I don't know if we can help with this case but don't give up yet.
For the future I'd suggest that you learn the following technique:
When you have trouble with a drive under Linux or UNIX you can usually use dd
to make a bit-image copy of the whole device to some other location. Find a drive that's at least as large as the one in question and try a command like: dd if=$PROBLEMATIC of=$TARGET bs=4M
... be very careful about the if (input file) and of (output file) directives. Leave that run. It's a good idea to run tail -f /var/log/messages &
(or possible variant as appropriate to your /etc/syslog.conf) ... either do that in the background or in another window. There are enhanced versions of dd
which can handle retries and continuing past bad blocks more robustly (sdd
is a name that comes to mind). But try just using the stock GNU dd
command at first.
You can make such a copy of the whole device (/dev/sdd, for example) or just the partition (/dev/sdd1). If you get "short read or similar errors then it suggests that either the device has physical errors preventing reads past certain cylinders or, in the case of a partition, that the partition table is mangled in some way. You can even make two different dd
images ... one of each.
Here's the trick: do all your fsck
and mount
attempts, and use your various other recovery tools such as TCT (The Coroner's Toolkit) on the copied image!
This minimizes the time spent running the drive (which is possibly degrading at the hardware level as you operate it) and minimizes the impact of failed and possibly misguided recovery attempts. (In some situations you make one image, then another based on that and always operate on the tertiary image ... depends on how much the data is worth).
I personally suggest that you run something like hexdump
or strings
to read through the image ... just let it scroll past for a long time and look for plain text that looks like it might be fragments of your data. I have used grep
to recover useful (textual) data from otherwise completely mangled filesystems. In case I'm not suggesting it as data recovery heroics ... but as a sanity check. If you scroll through 10s of megabytes or a few gigabytes of data and don't see any recognizable text ... then you probably have a hopeless case or you've done something very wrong (were you really careful about those if= and of= options?).

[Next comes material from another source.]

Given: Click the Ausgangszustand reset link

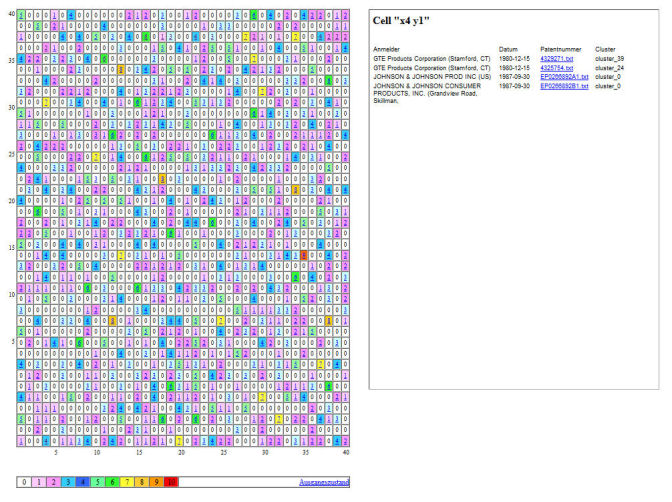Looking at the screenshot, I should pyautogui.click(x=324, y=482).
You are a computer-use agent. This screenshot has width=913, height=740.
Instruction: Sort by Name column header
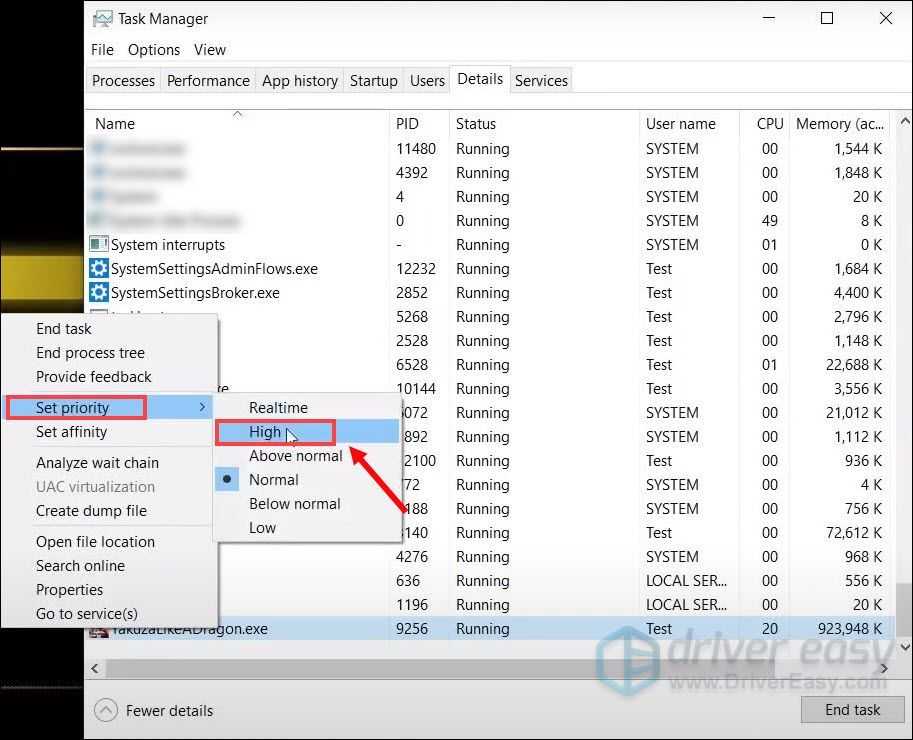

I don't know if any of this will help you with the current effort. But learn these tricks now and they will definitely make your next foray into data recovery much less scary. (Yes, practice on a healthy system once or twice --- go use a hex editor and try adding your own creative corruption here and there --- to the COPY of course! Then try fix it).
Oh, and this is a really good time to review your backup and data recovery plans and procedures (or provide better advice to your customer/colleague/client/friend/whatever).
Best Answer
First off, you're right about running fsck on the partition - fsck only works on filesystems, not entire disks. You can get a list of all partitions on the disk with
fdisk -l /dev/sdd
.You're filesystem type is probably ext3 (the default in most Linux distros), which means it will usually pass an fsck as long its journal is clean.
fsck -f
will, as mentioned above, force a full check.However, if you have read errors on the disk, no amount of fsck will help dd - since dd really doesn't care about the content of the disk.
To get dd to read the disk and continue on read errors, use
dd conv=noerror,sync
, which will continue on read errors and append null bytes to any block when there is a read error.After you have finished the backup, you should run
fsck -f
on the clone to get it up and running again.Another tip: If you backup the partition to a file, you can loopback mount it with
mount -o loop filename.ext3 /mountpoint
. Also, say you are cloning a 200G partition to a 500G drive, you can then runresize2fs /dev/sdx1
(where sdx is your new drive, partitioned with a single 500G partition), and the filesystem will be resized to 500G.Lastly, if the disk is in such a shape that it's giving you read errors, I would advise you to avoid turning the disk off and on until you're finished recovering data. In some failure modes, the disk will at some point simply no longer spin up or fail to be recognized by the OS, and at that point getting data out of the drive becomes quite expensive.